It is, apparently, national stationery day today, so here’s what came with me to work in the Carradice today;
Some Paper, Today.
Top left - on top, a Rhodia No.11 pad, with 5x5 bloc paper (in a Rhodia e-Pure cover), my pocket Filofax, & plain Moleskine pocket reporter (being used up for pencil sketches &c). Rightmost is my Nomadic PE-10 pencil case. Bottom left is a square WH Smith sketchpad, and underneath them all is an A5 Black ‘n’ Red notebook (that actually stays at work).
The No.11 Rhodia pads are great for sticking in a back pocket & carrying about for quick notes &c. They have really nice, fountain pen friendly paper too.
I use the Filofax for organising both calendar, and, in the notes pages at the back, tasks (using a modified GtD type system). I find the Pocket is better than the Personal (slightly too large) or mini (much to small) for bike carriage, personally.
You might think it odd that I carry a Moleskine, given my much tweeted disdain for their paper - having paid for the thing before I knew better, I’m determined to use it up. Besides, pencil works ok on it, after all.
The WH Smith sketchpad isn’t normally resident in this bag, but I had an idea I’d hoped to work on at lunch today that its square format is perfect for.
Some pens, pencils &c Today.
Most of these live in the Nomadic case - the exception is the leftmost pen, a Pelikan Steno that resides in the pen loop of my pocket Filofax. Sadly discontinued, this is a terrific little pen with an interesting extra fine flexible nib. Its intended use is shorthand notation (Pitman), and the flex allows the line variation this script relies on to convey meanings. This pen is filled with the businesslike Pelikan Blue/Black ink, this, and the EF nib are a great combination for the small spaces in my planner.
Next along the line is a Staedtler Marsmicro mechanical pencil. This is the 0.9mm version, with Pentel AIN lead (B grade).
Then we have the Uni Ball Signo Broad, with white Pigment ink. A lot of fun on dark papers, and one of the few white ink pens to lay down a nicely opaque line.
Next to the Signo is my old Staedtler Marsmatic (0.5mm). I filled this in a fit of nostalgia, having forgotten just how scratchy it is - once I’ve run the ink down, I think it’ll go back in the pen drawer.
A trio of Stainless Steel Parker Jotters is next. Ballpoint (with a Parker Gel ink refill, much nicer than the standard one), fountain pen (filled with Parker Quink Black, this writes a wet, medium width line), and pencil (0.5mm Pentel AIN lead, in 2H grade).
Lastly, a Staedtler Rasoplast eraser, and a cartridge that’s probably Diamine Dark Brown, and one that definitely is.
Some stuff, today.
At the top of the picture are my post-it index tabs. I find these really useful for marking pages.
Below those are three cartridges, Parker Quink black, Lamy black, and Lamy purple.
Next is my blue Worther Shorty clutch pencil.

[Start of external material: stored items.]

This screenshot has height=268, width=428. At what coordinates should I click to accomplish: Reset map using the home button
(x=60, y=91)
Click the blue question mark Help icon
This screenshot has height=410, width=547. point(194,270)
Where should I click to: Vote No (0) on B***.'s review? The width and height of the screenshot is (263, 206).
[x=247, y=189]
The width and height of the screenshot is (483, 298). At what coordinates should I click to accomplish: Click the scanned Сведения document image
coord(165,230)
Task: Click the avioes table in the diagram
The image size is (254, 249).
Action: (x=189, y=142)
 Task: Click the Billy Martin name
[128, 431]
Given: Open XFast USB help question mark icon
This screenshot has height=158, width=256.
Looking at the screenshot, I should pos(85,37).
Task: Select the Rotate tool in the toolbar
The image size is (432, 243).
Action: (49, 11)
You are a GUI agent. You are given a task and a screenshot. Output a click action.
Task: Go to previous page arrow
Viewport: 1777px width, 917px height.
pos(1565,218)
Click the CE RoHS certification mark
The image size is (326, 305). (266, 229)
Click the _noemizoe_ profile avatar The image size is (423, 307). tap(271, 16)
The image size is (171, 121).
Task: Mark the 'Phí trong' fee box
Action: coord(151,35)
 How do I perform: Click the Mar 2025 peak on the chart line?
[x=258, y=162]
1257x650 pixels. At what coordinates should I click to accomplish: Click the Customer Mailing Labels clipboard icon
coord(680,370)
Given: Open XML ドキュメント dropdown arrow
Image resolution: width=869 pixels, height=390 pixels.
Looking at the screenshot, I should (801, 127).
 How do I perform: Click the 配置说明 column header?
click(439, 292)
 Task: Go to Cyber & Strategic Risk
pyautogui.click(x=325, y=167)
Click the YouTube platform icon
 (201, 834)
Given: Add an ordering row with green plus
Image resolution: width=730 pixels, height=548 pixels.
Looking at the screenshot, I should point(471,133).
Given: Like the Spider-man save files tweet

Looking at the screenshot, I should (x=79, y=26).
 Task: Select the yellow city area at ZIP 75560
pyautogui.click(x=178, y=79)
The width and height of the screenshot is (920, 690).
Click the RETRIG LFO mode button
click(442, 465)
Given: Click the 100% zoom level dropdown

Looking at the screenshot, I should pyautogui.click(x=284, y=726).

I love these little things, and have three - they take a soft (7B) 3.15mm lead, and are great for quick, loose sketches.
Below that is my Rotring Esprit - an interesting telescopic mini pen (although not as compact as something like the Kaweco Sport). Long discontinued under the Rotring name, they were briefly sold as the Parker Esprit (also discontinued). They still turn up “new old stock” on eBay from time to time. Mine is filled with Monteverde Burgundy ink at the moment.
Then we have my Schneider Base - despite the limitation of coming in medium (or left handed medium) only, this is an inexpensive, reliable daily writer. At the moment, it has Diamine Turquoise in, a colour just the right side of business like, but fun nonetheless. It’s my only “left handed” pen.
Lastly, a Lamy Vista. Essentially a transparent Safari, this is a wonderfully reliable workhorse pen. Mine has an EF nib (again, those small planner spaces), but the beauty of the Lamy Safari, Vista and AL-Star is that nibs are readily swapped in and out, right up to the wide calligraphy nibs used by the Lamy Joy pens. I’d recommend getting your Safari or Vista from the link (I get no kickback from that) as The Writing Desk will ship with the nib width you request (even the calligraphy nib) saving you £4 buying the nib separately. Their price for Vistas, Safaris and Al-Stars with convertors (for using bottled ink) is excellent too.